=== Data to process ===

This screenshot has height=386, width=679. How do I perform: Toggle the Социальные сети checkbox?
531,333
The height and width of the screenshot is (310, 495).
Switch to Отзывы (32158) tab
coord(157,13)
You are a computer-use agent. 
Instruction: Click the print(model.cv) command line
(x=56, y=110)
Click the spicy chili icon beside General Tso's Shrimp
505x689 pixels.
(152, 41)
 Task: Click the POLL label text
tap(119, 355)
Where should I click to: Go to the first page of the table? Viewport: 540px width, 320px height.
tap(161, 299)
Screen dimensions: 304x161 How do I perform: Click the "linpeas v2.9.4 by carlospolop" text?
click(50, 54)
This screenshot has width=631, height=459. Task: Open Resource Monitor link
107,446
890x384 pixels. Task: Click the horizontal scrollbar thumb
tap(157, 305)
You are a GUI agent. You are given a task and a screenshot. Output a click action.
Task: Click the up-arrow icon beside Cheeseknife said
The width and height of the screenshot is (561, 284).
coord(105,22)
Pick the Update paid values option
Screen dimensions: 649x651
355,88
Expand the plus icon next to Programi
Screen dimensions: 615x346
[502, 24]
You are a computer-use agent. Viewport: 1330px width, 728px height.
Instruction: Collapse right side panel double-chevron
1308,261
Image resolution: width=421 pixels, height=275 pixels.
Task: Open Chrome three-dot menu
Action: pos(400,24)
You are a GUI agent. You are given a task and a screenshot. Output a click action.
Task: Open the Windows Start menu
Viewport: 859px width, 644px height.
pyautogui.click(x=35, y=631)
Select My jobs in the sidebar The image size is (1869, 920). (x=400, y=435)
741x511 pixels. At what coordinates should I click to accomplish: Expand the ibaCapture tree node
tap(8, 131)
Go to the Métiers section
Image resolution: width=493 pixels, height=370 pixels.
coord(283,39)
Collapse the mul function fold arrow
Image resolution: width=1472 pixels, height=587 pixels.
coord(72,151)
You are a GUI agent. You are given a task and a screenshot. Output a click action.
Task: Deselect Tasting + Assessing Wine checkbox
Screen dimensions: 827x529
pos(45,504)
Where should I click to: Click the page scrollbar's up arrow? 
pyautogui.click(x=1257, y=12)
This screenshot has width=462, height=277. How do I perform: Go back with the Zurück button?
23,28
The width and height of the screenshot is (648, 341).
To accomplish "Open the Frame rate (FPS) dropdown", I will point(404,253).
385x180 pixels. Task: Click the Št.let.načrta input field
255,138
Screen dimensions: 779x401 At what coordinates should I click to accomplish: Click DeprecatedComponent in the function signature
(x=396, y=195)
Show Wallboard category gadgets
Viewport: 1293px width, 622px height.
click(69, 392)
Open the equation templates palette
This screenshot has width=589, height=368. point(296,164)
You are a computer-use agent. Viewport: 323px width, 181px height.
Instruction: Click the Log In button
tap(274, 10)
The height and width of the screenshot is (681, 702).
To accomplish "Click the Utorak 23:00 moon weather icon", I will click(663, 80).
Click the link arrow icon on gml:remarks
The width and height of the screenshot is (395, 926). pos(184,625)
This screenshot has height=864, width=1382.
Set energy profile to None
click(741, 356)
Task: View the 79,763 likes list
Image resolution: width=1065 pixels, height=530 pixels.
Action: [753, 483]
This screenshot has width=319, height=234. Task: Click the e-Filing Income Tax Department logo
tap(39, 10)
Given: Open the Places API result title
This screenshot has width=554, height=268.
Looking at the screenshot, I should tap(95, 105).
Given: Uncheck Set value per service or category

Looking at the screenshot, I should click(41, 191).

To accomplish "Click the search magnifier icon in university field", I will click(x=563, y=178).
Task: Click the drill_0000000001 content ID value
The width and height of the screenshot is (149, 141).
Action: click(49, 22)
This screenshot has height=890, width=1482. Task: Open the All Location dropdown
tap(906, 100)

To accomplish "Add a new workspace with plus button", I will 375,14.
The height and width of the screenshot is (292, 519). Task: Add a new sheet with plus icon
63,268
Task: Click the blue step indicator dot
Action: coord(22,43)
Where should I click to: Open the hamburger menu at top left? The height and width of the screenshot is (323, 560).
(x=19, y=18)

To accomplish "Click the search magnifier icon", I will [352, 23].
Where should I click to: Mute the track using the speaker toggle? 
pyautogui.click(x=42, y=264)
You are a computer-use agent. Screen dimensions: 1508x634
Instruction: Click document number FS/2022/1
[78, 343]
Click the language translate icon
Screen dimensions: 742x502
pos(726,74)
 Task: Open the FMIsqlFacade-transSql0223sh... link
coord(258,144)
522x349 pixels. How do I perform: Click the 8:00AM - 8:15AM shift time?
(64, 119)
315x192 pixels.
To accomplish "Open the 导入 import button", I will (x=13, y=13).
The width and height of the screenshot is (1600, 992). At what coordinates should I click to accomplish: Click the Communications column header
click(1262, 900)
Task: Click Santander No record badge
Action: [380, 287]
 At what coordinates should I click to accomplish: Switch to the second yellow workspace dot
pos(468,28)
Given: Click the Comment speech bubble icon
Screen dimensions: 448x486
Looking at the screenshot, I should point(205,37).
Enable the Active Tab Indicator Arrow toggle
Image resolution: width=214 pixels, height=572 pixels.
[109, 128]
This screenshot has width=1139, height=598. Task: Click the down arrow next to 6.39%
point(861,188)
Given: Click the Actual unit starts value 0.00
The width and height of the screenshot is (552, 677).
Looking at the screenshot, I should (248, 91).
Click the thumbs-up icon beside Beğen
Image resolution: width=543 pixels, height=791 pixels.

===

*About this exercise*: The records above must be retyped in full. Keep each one exactly as it is.

*Output of the exercise*:
This screenshot has height=386, width=679. How do I perform: Toggle the Социальные сети checkbox?
531,333
The height and width of the screenshot is (310, 495).
Switch to Отзывы (32158) tab
coord(157,13)
You are a computer-use agent. 
Instruction: Click the print(model.cv) command line
(x=56, y=110)
Click the spicy chili icon beside General Tso's Shrimp
505x689 pixels.
(152, 41)
 Task: Click the POLL label text
tap(119, 355)
Where should I click to: Go to the first page of the table? Viewport: 540px width, 320px height.
tap(161, 299)
Screen dimensions: 304x161 How do I perform: Click the "linpeas v2.9.4 by carlospolop" text?
click(50, 54)
This screenshot has width=631, height=459. Task: Open Resource Monitor link
107,446
890x384 pixels. Task: Click the horizontal scrollbar thumb
tap(157, 305)
You are a GUI agent. You are given a task and a screenshot. Output a click action.
Task: Click the up-arrow icon beside Cheeseknife said
The width and height of the screenshot is (561, 284).
coord(105,22)
Pick the Update paid values option
Screen dimensions: 649x651
355,88
Expand the plus icon next to Programi
Screen dimensions: 615x346
[502, 24]
You are a computer-use agent. Viewport: 1330px width, 728px height.
Instruction: Collapse right side panel double-chevron
1308,261
Image resolution: width=421 pixels, height=275 pixels.
Task: Open Chrome three-dot menu
Action: pos(400,24)
You are a GUI agent. You are given a task and a screenshot. Output a click action.
Task: Open the Windows Start menu
Viewport: 859px width, 644px height.
pyautogui.click(x=35, y=631)
Select My jobs in the sidebar The image size is (1869, 920). (x=400, y=435)
741x511 pixels. At what coordinates should I click to accomplish: Expand the ibaCapture tree node
tap(8, 131)
Go to the Métiers section
Image resolution: width=493 pixels, height=370 pixels.
coord(283,39)
Collapse the mul function fold arrow
Image resolution: width=1472 pixels, height=587 pixels.
coord(72,151)
You are a GUI agent. You are given a task and a screenshot. Output a click action.
Task: Deselect Tasting + Assessing Wine checkbox
Screen dimensions: 827x529
pos(45,504)
Where should I click to: Click the page scrollbar's up arrow? 
pyautogui.click(x=1257, y=12)
This screenshot has width=462, height=277. How do I perform: Go back with the Zurück button?
23,28
The width and height of the screenshot is (648, 341).
To accomplish "Open the Frame rate (FPS) dropdown", I will point(404,253).
385x180 pixels. Task: Click the Št.let.načrta input field
255,138
Screen dimensions: 779x401 At what coordinates should I click to accomplish: Click DeprecatedComponent in the function signature
(x=396, y=195)
Show Wallboard category gadgets
Viewport: 1293px width, 622px height.
click(69, 392)
Open the equation templates palette
This screenshot has width=589, height=368. point(296,164)
You are a computer-use agent. Viewport: 323px width, 181px height.
Instruction: Click the Log In button
tap(274, 10)
The height and width of the screenshot is (681, 702).
To accomplish "Click the Utorak 23:00 moon weather icon", I will click(663, 80).
Click the link arrow icon on gml:remarks
The width and height of the screenshot is (395, 926). pos(184,625)
This screenshot has height=864, width=1382.
Set energy profile to None
click(741, 356)
Task: View the 79,763 likes list
Image resolution: width=1065 pixels, height=530 pixels.
Action: [753, 483]
This screenshot has width=319, height=234. Task: Click the e-Filing Income Tax Department logo
tap(39, 10)
Given: Open the Places API result title
This screenshot has width=554, height=268.
Looking at the screenshot, I should tap(95, 105).
Given: Uncheck Set value per service or category

Looking at the screenshot, I should click(41, 191).

To accomplish "Click the search magnifier icon in university field", I will click(x=563, y=178).
Task: Click the drill_0000000001 content ID value
The width and height of the screenshot is (149, 141).
Action: click(49, 22)
This screenshot has height=890, width=1482. Task: Open the All Location dropdown
tap(906, 100)

To accomplish "Add a new workspace with plus button", I will 375,14.
The height and width of the screenshot is (292, 519). Task: Add a new sheet with plus icon
63,268
Task: Click the blue step indicator dot
Action: coord(22,43)
Where should I click to: Open the hamburger menu at top left? The height and width of the screenshot is (323, 560).
(x=19, y=18)

To accomplish "Click the search magnifier icon", I will [352, 23].
Where should I click to: Mute the track using the speaker toggle? 
pyautogui.click(x=42, y=264)
You are a computer-use agent. Screen dimensions: 1508x634
Instruction: Click document number FS/2022/1
[78, 343]
Click the language translate icon
Screen dimensions: 742x502
pos(726,74)
 Task: Open the FMIsqlFacade-transSql0223sh... link
coord(258,144)
522x349 pixels. How do I perform: Click the 8:00AM - 8:15AM shift time?
(64, 119)
315x192 pixels.
To accomplish "Open the 导入 import button", I will (x=13, y=13).
The width and height of the screenshot is (1600, 992). At what coordinates should I click to accomplish: Click the Communications column header
click(1262, 900)
Task: Click Santander No record badge
Action: [380, 287]
 At what coordinates should I click to accomplish: Switch to the second yellow workspace dot
pos(468,28)
Given: Click the Comment speech bubble icon
Screen dimensions: 448x486
Looking at the screenshot, I should point(205,37).
Enable the Active Tab Indicator Arrow toggle
Image resolution: width=214 pixels, height=572 pixels.
[109, 128]
This screenshot has width=1139, height=598. Task: Click the down arrow next to 6.39%
point(861,188)
Given: Click the Actual unit starts value 0.00
The width and height of the screenshot is (552, 677).
Looking at the screenshot, I should (248, 91).
Click the thumbs-up icon beside Beğen
Image resolution: width=543 pixels, height=791 pixels.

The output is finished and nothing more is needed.